Start of Extract
There is a great deal of confusion about gifting and gift taxes. The federal gift tax law is completely apart from the income tax law. Neither party to a gift should include the gift information on their income tax return. The gift is not tax-deductible by the one giving the gift, and it is not taxable income to the one receiving the gift. But a gift tax return may need to be filed.

So, who has to file a gift tax return? The gift tax applies to the transfer of money or property from one individual (the donor) to another (the donee). If a gift tax return is due, it is filed by the donor.

Certain gifts are not taxable and do not require the filing of a gift tax return, including the following:

*Gifts in 2012 of $13,000 or less per person to any number of people are not taxable. That limit increases to $14,000 in 2013.

*A payment for another’s tuition made directly to an educational institute.
End of Extract
Start of Material provided
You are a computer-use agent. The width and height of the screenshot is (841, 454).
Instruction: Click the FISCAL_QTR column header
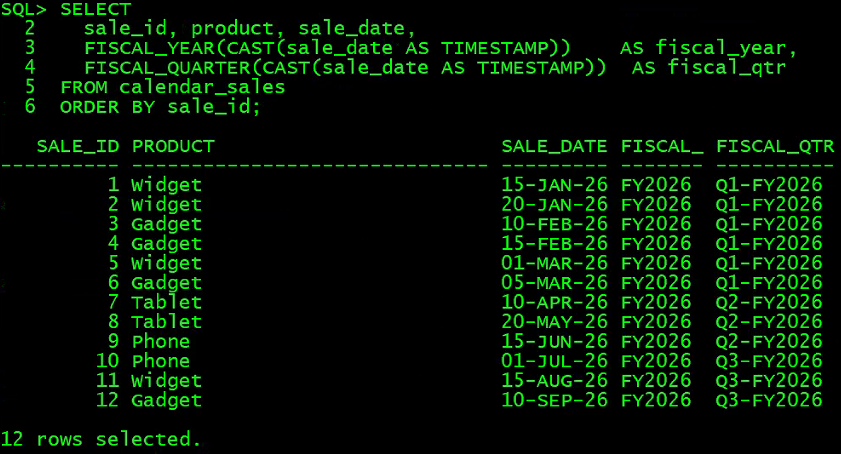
End of Material provided
Problem set |
A - According to the gift tax text, who files a gift tax return when one is due?
B - Pick up the gift tax text after its last sentence and continue it.

Responses to the exercise |
A - The donor files it.

B -
*A payment for medical treatment of another made directly to the medical facility.

*Unlimited gifts made to one’s spouse (there is a dollar limit if the spouse is not a U.S. citizen).

If you make taxable gifts, a Form 709 is due by April 15 of the following year (the same due date as your federal income tax Form 1040). But don’t panic, you probably won’t owe gift tax. In addition to the above exclusions, you have a lifetime exemption — in 2012 the exemption is $5,120,000. This exemption is scheduled to drop to $1,000,000 in 2013 unless Congress acts to change the law.